EfficientXpert: Efficient Domain Adaptation for Large Language Models via Propagation-Aware Pruning
Songlin Zhao, Michael Pitts, Zhuwei Qin
TL;DR
EfficientXpert tackles the challenge of domain-adaptive compression for large language models by marrying a propagation-aware pruning criterion (ForeSight Mask) with an adapter realignment step (Partial Brain Surgeon) within LoRA fine-tuning. The framework accounts for forward error propagation across layers and performs a post-hoc alignment of low-rank adapters to the surviving subnetwork, enabling a one-shot transformation from a dense pretrained model to a sparse, domain-specialized expert. Across health and legal domains, EfficientXpert consistently outperforms existing domain-pruning baselines, achieving near-dense performance at substantial sparsity (e.g., 40% sparsity) and revealing that domain shifts, not tasks, largely drive pruning sensitivity.

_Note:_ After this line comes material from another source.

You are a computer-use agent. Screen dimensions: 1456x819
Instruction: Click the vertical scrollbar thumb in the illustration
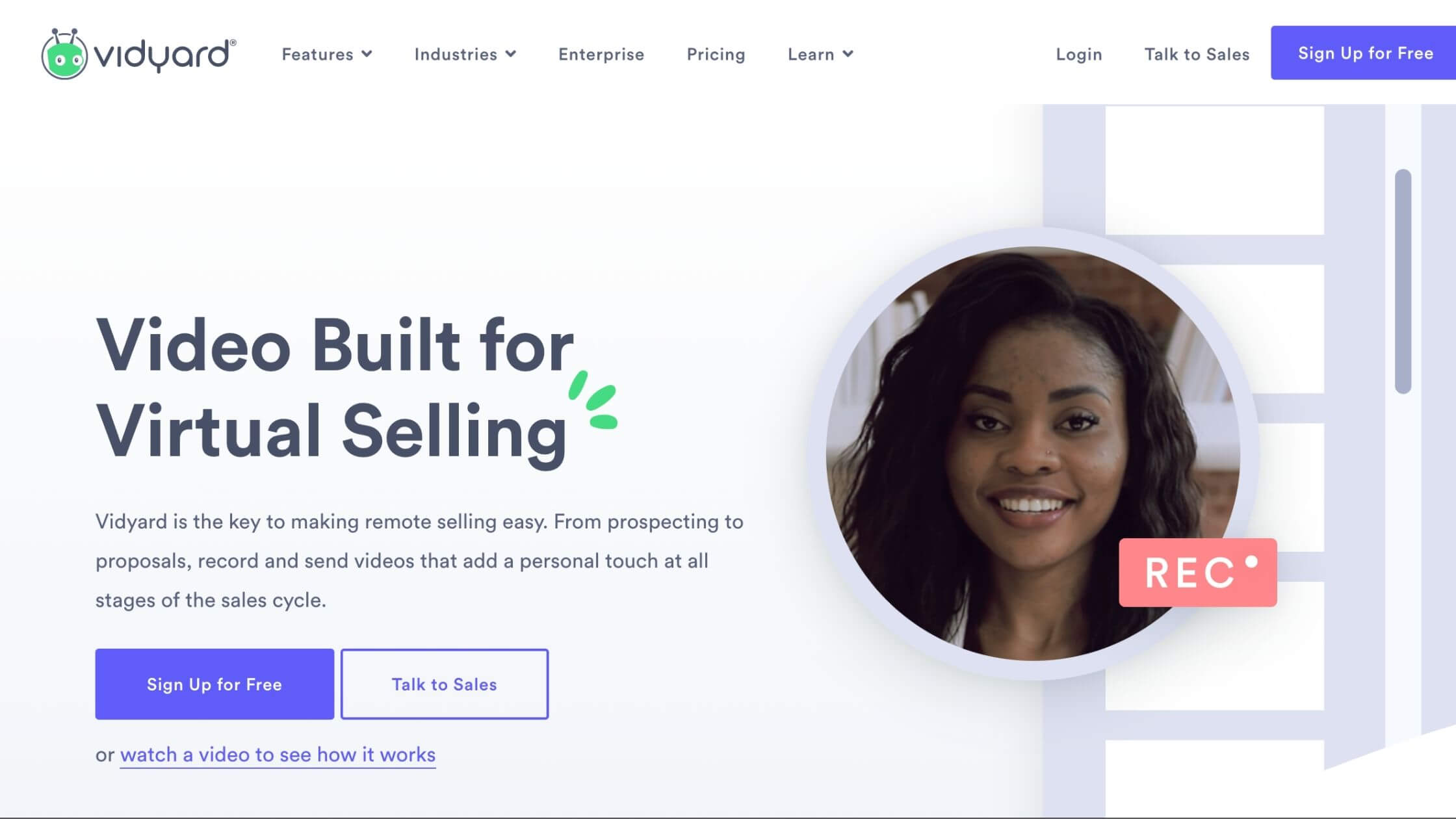pos(1403,281)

These findings highlight the necessity of domain-adaptive pruning strategies to realize practical, resource-efficient LLM deployment in specialized domains.
Abstract
The rapid advancement of large language models (LLMs) has increased the demand for domain-specialized variants in areas such as law, healthcare, and finance. However, their large size remains a barrier to deployment in resource-constrained environments, and existing compression methods either generalize poorly across domains or incur high overhead. In this work, we propose \textbf{EfficientXpert}, a lightweight domain-pruning framework that combines a propagation-aware pruning criterion (Foresight Mask) with an efficient adapter-update algorithm (Partial Brain Surgeon). Integrated into the LoRA fine-tuning process, EfficientXpert enables a one-step transformation of general pretrained models into sparse, domain-adapted experts. Across health and legal tasks, it retains up to 98% of dense-model performance at 40% sparsity, outperforming state-of-the-art methods. Further analysis reveals substantial domain-dependent structural shifts that degrade the effectiveness of general pruning masks, underscoring the need for adaptive, domain-aware pruning strategies tailored to each domain.